Спектакль Чернякова полон тревоги. Он вопиет о защите юности от соблазнов извращенного ума и являет собой предостережение. В финале раскрывается широта замысла. Рассерженная молодость опасна. Буржуазный мир должен быть всегда готов к отражению революционных настроений, не терять чувства опасности.
Пьеса закончена, эксперимент завершится победой экспериментаторов. Молодые в ужасе наблюдают за тем, как демонтируется фальшивый мир, где испытывали и обманывали их подлинную любовь. Как снимают внешние стенки, обнаруживая скрытые камеры и фотоаппараты, как вылезают покурить и попить чайку гримеры и осветители, как снимают парики и модные одежды их тщедушные носители-актеры, резко меняющие интонации и стиль речи с выспреннего на прозаический. Декорация линяет в мгновение ока, открывая мир простой и жестокий, однозначный и бесприкрасный. В углу страшно воет Арлекин, монотонно раскачиваясь, Сильвия же, отбегая на безопасное расстояние, швыряет огромный булыжник в “стекло”, разбивая шпионскую “четвертую стену” вдребезги.

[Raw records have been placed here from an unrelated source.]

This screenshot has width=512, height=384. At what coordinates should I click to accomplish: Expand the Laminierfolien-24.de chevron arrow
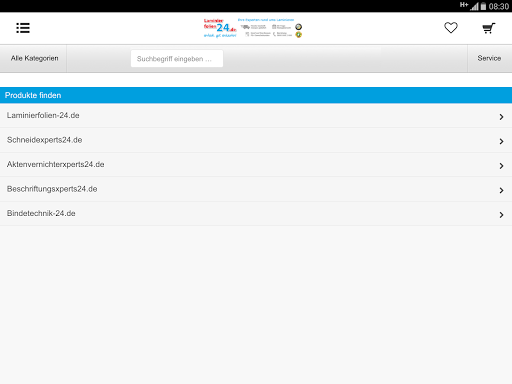[501, 117]
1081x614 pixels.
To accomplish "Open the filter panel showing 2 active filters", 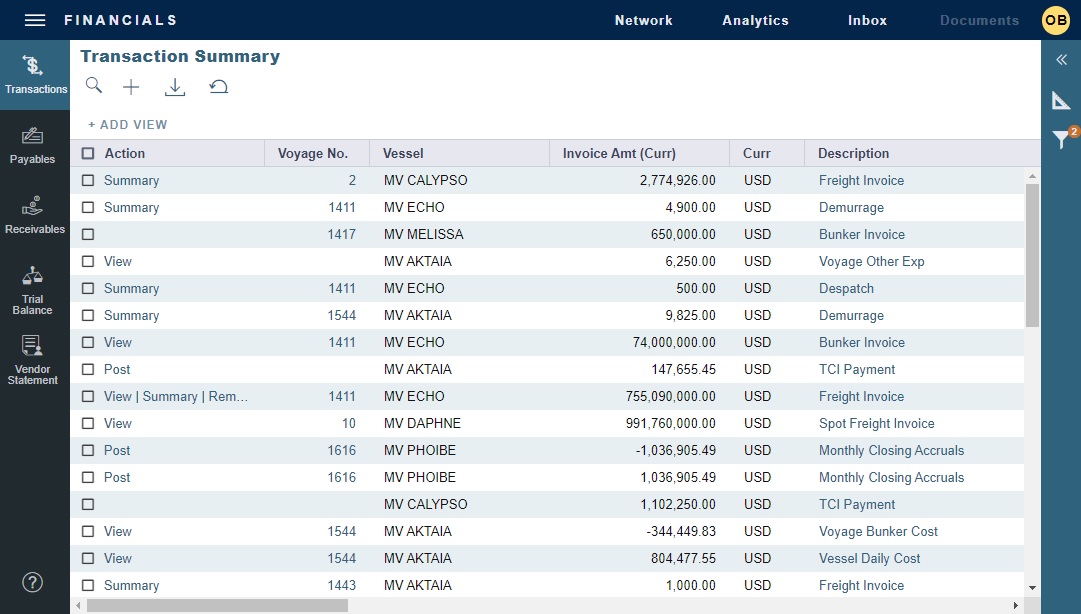I will coord(1060,139).
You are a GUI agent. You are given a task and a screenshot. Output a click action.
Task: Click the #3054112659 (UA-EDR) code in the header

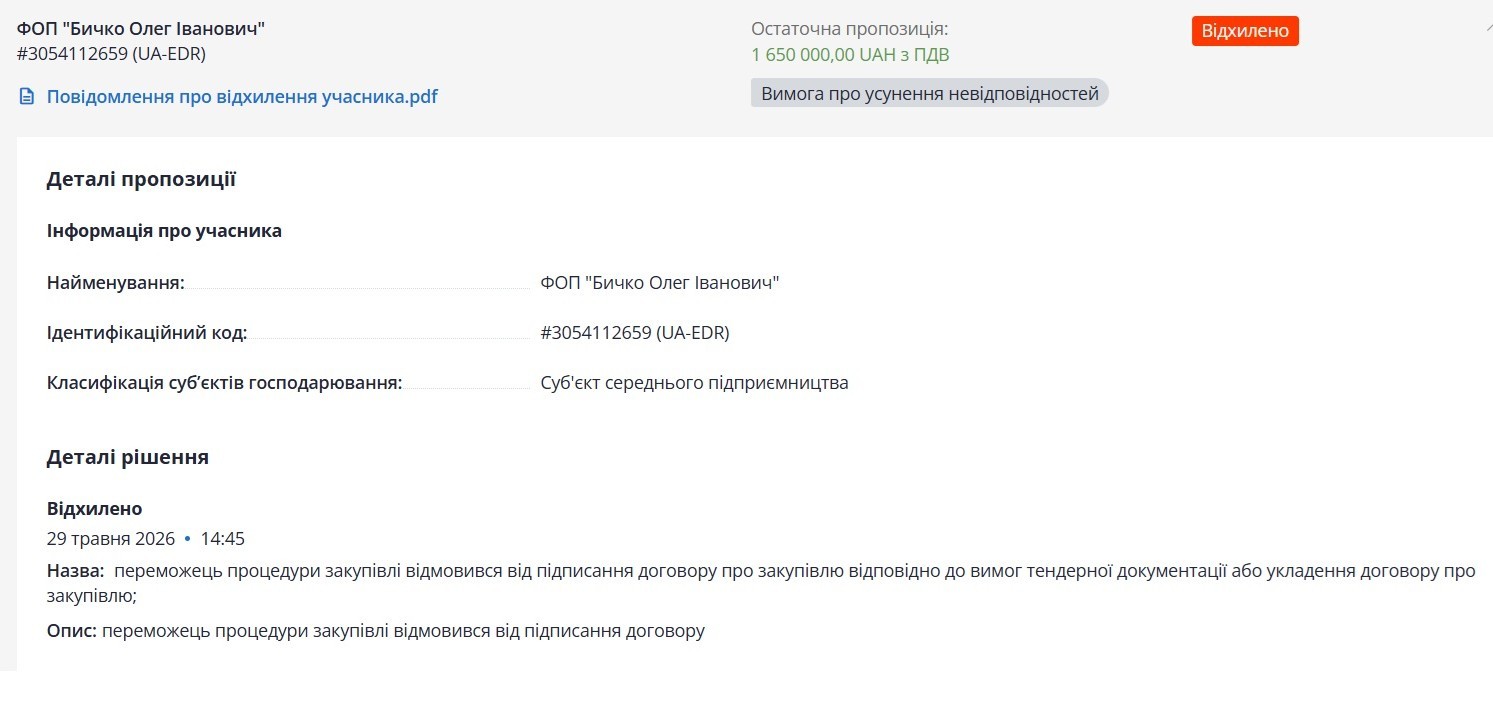tap(111, 54)
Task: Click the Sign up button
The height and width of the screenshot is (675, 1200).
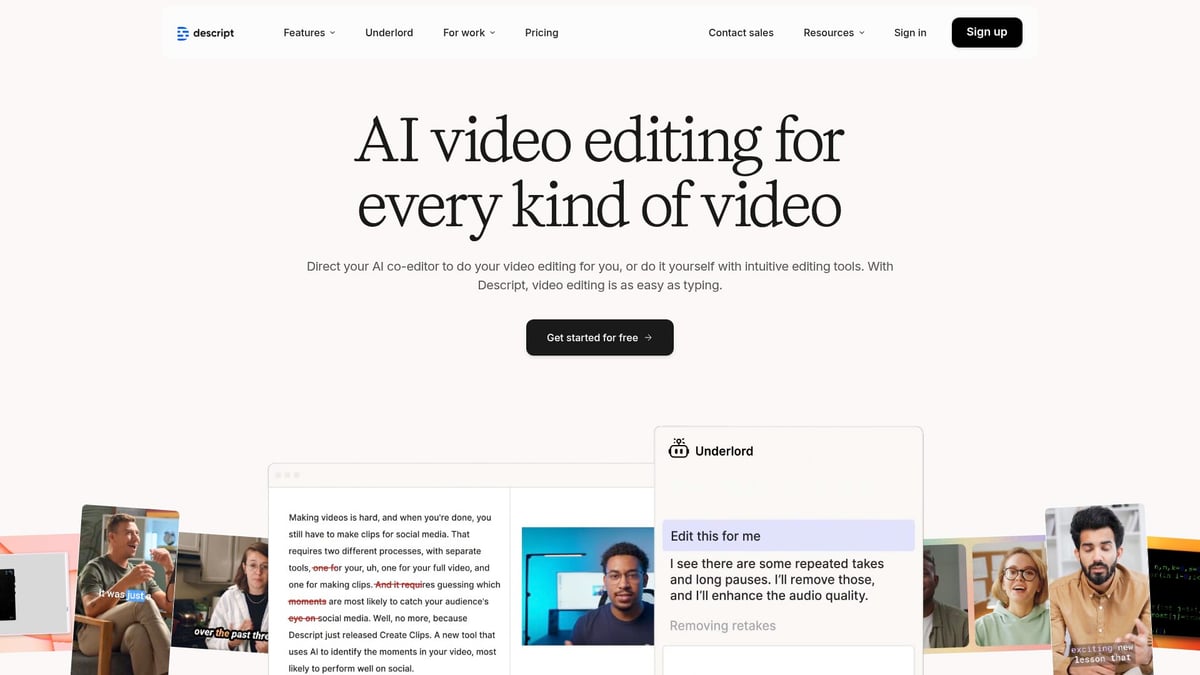Action: pos(986,32)
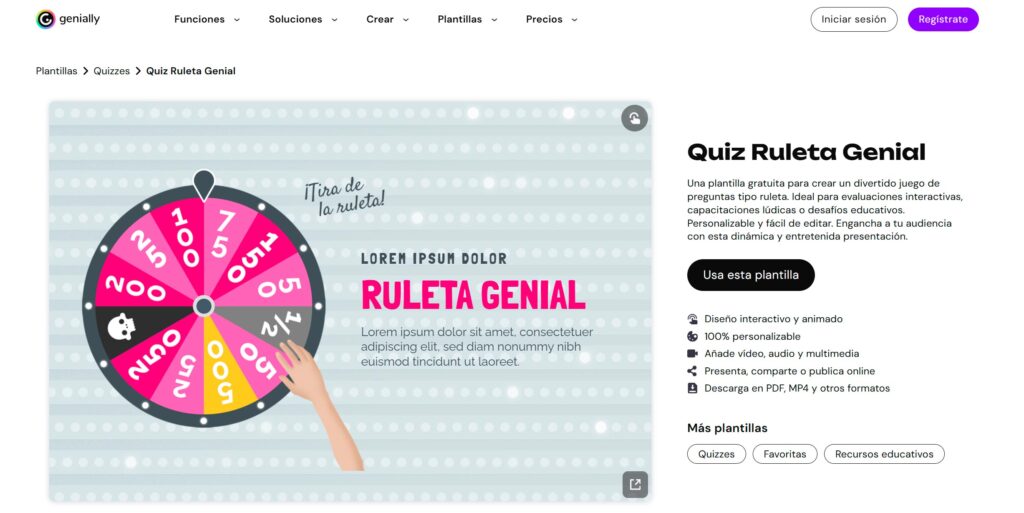
Task: Open the Crear dropdown menu
Action: point(387,20)
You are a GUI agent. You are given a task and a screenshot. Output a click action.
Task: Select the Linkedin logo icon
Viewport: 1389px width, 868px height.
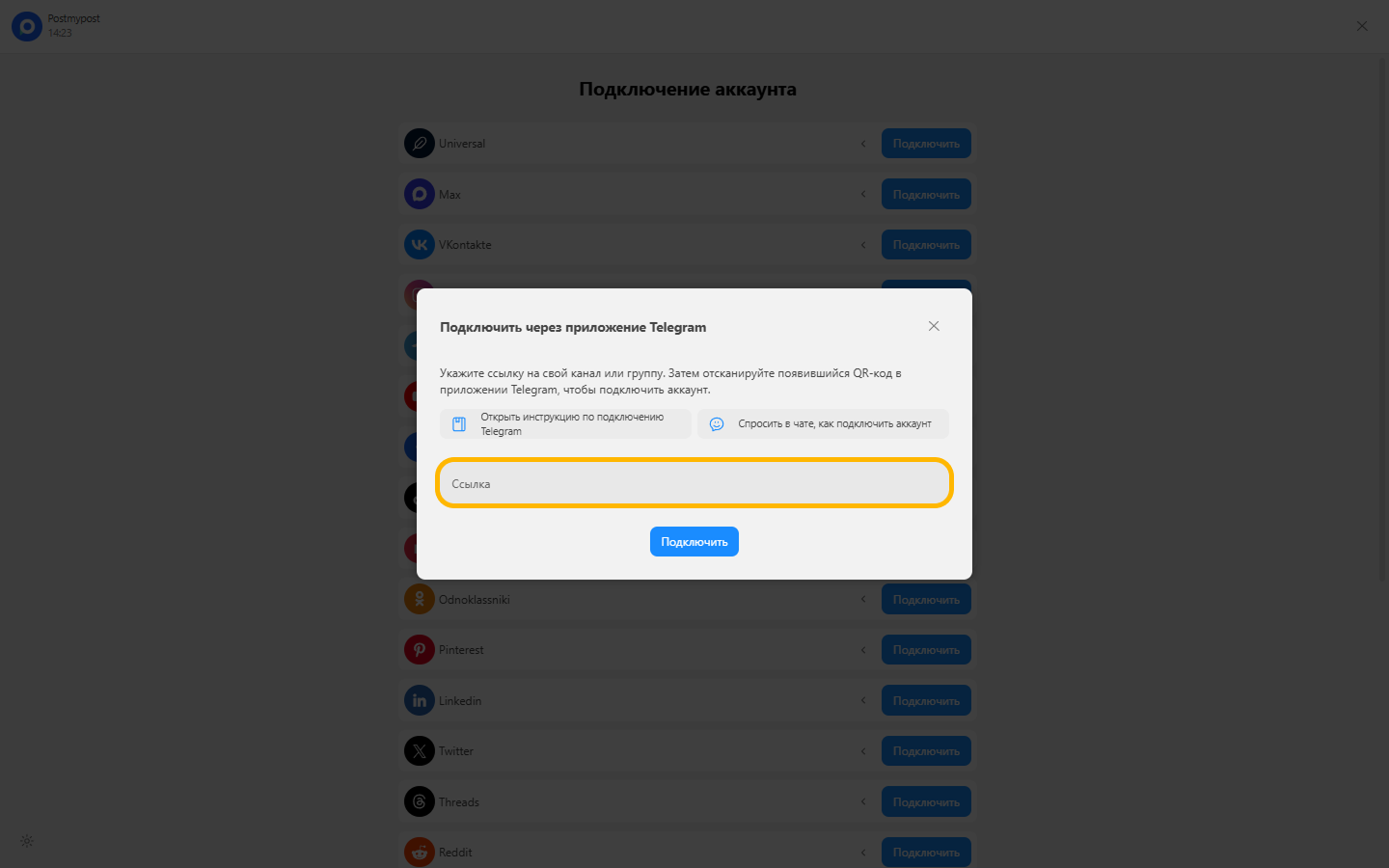(420, 701)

Черняков говорит о близости и неизбежности бунта, который может устроить непокорная человеческая природа в момент крайнего ущемления ее естественных прав. Бунт, сходный с самой натуральной революцией, молодежным террором, в котором меньше разрушения первооснов и больше — самоуничтожения, суицида. Камень, брошенный в стекло, — это еще и камень, брошенный в зеркало, послужившее зрителям отражением их самих, испытывающих и испытуемых. “Застеколье” всегда чревато бунтом, революцией плоти, зажатой в тисках интеллектуального насилия. Усадьбы, где мучили крепостных, рано или поздно будут ими же сожжены. Насильники часто погибают от руки изнасилованных.
Важно рассмотреть проблему с более точной оптикой, чем просто включиться в старый разговор о вреде медийных шоу. Спектакль Дмитрия Чернякова, не пугающийся публицистичной открытости, в то же время бежит от газетной сатиры в мир чистого театра, где чересчур прямые аллегории перевоплощаются в художественные образы.